OVERVIEW OF SCHOLARLY LITERATURE

2.1 INTRODUCTION

The purpose of a literature review is to enhance the collective understanding of scholars by summarising the past and current state of research on a certain topic and to provide the foundation for contributing to the existing knowledge base (Boote & Beile, 2005:3; Merriam, 2009:72; Creswell, 2014:96). After identification of the strengths and weaknesses of existing literature, gaps emerge that point to the necessity for further research on a particular topic (Creswell, 2009:25; Maree & Van der Westhuizen, 2013:26).

* _Given information_
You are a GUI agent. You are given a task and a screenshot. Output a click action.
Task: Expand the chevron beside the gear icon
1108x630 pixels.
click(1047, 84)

* _Written request_
Please write what comes next in the passage on literature reviews, starting right after its last sentence. The data comes from a different source than the passage on literature reviews.

* _Final result_
I followed the steps for conducting a literature review suggested by Creswell (2014:97). First, the key terms were identified. These were ‘teacher education’, ‘teacher educators’, ‘PGCE’, ‘methodology’, ‘pedagogy’, ‘PCK’, ‘teaching’, ‘Economics teaching’ and ‘Economics education’. Second, I identified the relevant literature by visiting the library for books, searching the academic journals on the university’s website and consulting the reference list of articles on relevant and related topics. Websites that focus on Economic education, such as the Council for Economic Education (CEE), provided helpful guidance on the nature of research in the field, as well as additional areas of research to explore. Third, I undertook an in-depth study of the literature I had identified as seemingly relevant to evaluate the extent to which the information in it was actually relevant to my study, either in terms of the research questions posed, the theoretical framework, the methodology employed or the results of the study.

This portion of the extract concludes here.